Beauty's Kiss(14)
But he was a fighter and nowhere ready to give up on the hotel.
The hotel had only been reopened for six months, after the two and a half year restoration. It’d been a huge job restoring the hotel because it’d been abandoned, boarded up, for over forty years before that. But you wouldn’t know it looking at the hotel today. The Graff’s grand lobby glowed with rich paneled wood, marble, and gleaming light fixtures, while the grand ballroom and smaller reception rooms sparkled with glittering chandeliers.
And yes, the hotel had virtually zero occupancy since early January, but December had been a good month, with the introduction of festive afternoon tea and company holiday parties on the weekends. But what they needed to do was fill the rooms all the time, because even empty, there were still salaries and bills to pay.
But the hotel was special. She was one of a kind. And while he regretted that restoring her might cost him his company and financial security, he was glad he’d saved her.
Someone had to.
Now he just needed to turn things around, and he could. It was a matter of increasing tourism to Marietta, and getting some publicity for the hotel, the kind of publicity that would make the Graff appealing to meeting planners and wedding planners, making the Graff the destination of choice for conferences and special events.
“You’re in pretty deep, aren’t you?” Dillon said, as Troy left the stall and latched the door closed behind him.
“Yeah.”
Dillon sat down on a stack of hay bales against the wall, extending his legs. “So just how deep?”
Troy reached for his coat hanging on a peg about Dillon’s head. “Deep enough that if things go south, I’d be the one living here, working the ranch, leaving you free to return to Austin.”
“That’d be a relief for me, but hell for you.” Dillon folded his arms across his chest. “You hate the ranch.”
Troy’s lips compressed. He wasn’t going to even dignify that with a response because yes, he did hate the ranch. He hated everything about it, and always had, which is why whenever he came home he stayed in town at a hotel.
“But then, you don’t like Marietta, either,” Dillon continued, watching Troy button his heavy sheepskin coat. “Which is why none of us can figure out why you’d hitch yourself, and your future, to that damn hotel. You’re the smart, successful Sheenan—”
“You and Cormac haven’t done too badly for yourselves.”
“Because you invested in us.”
“I believe in you.”
“And the hotel?”
“Not ready to throw in the towel. I’ve spent ten years investing in startups. I believe we can still turn things around.”
“But why The Graff, when you know it kills you to come back to this town?”
Troy had started walking to the barn door, but he stopped and turned to look back at his brother, and then somehow, just like that, his mother was there. Her ghost. He could feel her at the ranch... in the house, the barn... and her sadness haunted him.

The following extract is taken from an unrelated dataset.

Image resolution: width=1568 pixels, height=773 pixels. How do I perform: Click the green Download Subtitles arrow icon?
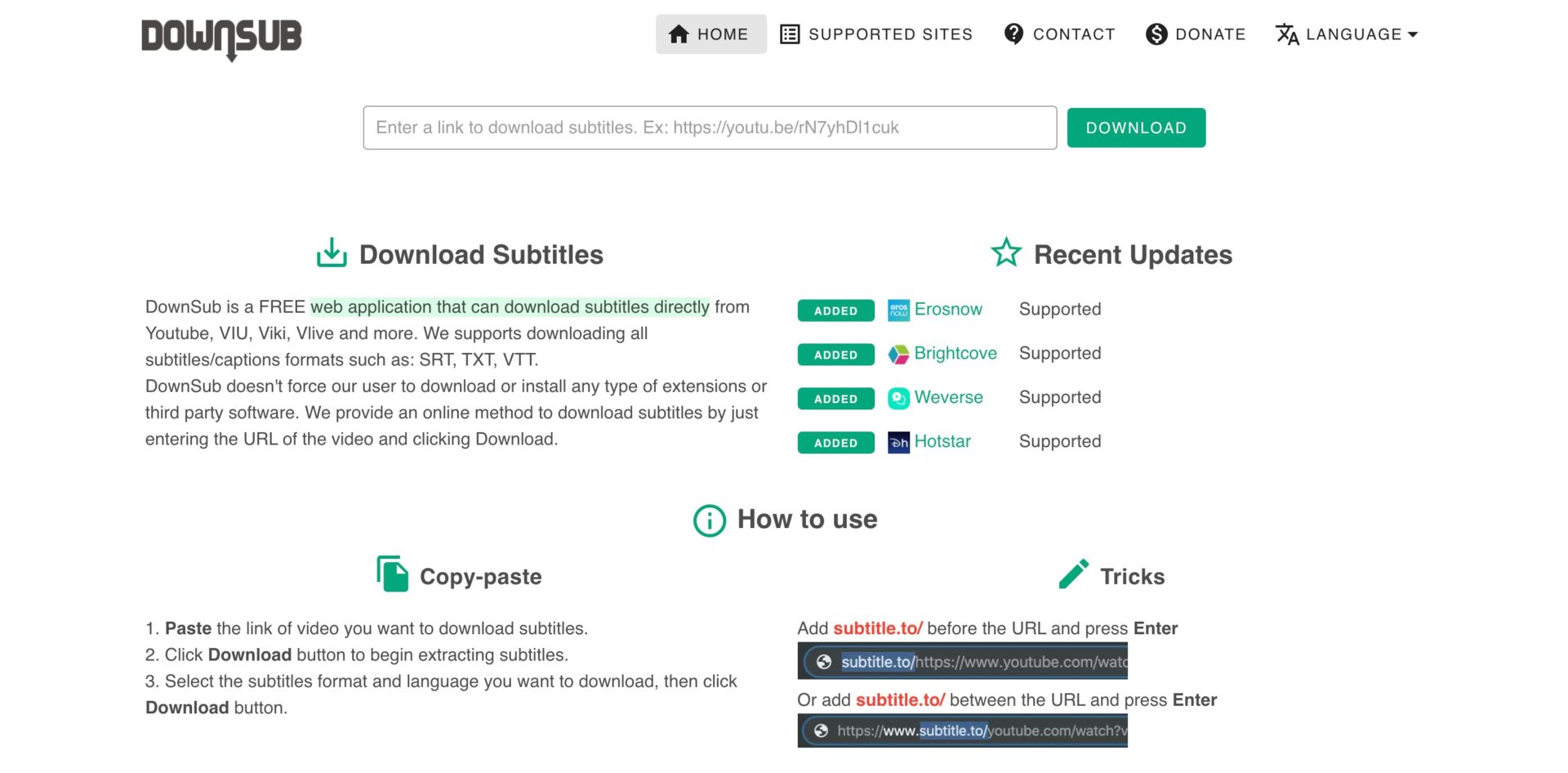pos(331,253)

She should have had daughters.
She should have had girls for company. Girls who’d bake with her or sew with her. Girls who’d laugh and giggle and talk to her. Listen to her.
Men weren’t good at listening.
He shook his head once, chasing away the past, and the memory of his mother who had loved The Graff. He hadn’t restored the hotel for her. That would be idiotic because she was gone. But she had been the one to make him understand that beauty was transformative, and there was value in beautiful things. “Sometimes we do things because we think it’s the right thing to do... even when everyone else tells you you’re wrong.”
Dillon’s eyes, a tawny gold, narrowed. He studied his older brother a long moment. “Mom would want you to be smart.”
“Too late,” Troy answered. “Looks like I’ve inherited her crazy.”
Dillon’s eyes narrowed another fraction of an inch. “Mom wasn’t crazy.” He hesitated. “She wasn’t happy. But that’s different from crazy.”
Troy said nothing. This was not a subject he liked discussing.
“Mom and Dad had problems. But we were too young to sort out their marriage, and now it’s too late to do anything about it,” Dillon added. “But even if we had been older, it wasn’t our job to fix things—”
“But if we had, maybe she’d still be here.”
Dillon sighed. “I’m sorry you had to be the one that found her.”
Troy shook his head. “Let’s not go there.”
“But you do. Constantly.” Dillon’s voice hardened. “It’s time you let it go. There’s no point in torturing yourself, or ruining your future, over something that’s in the past.”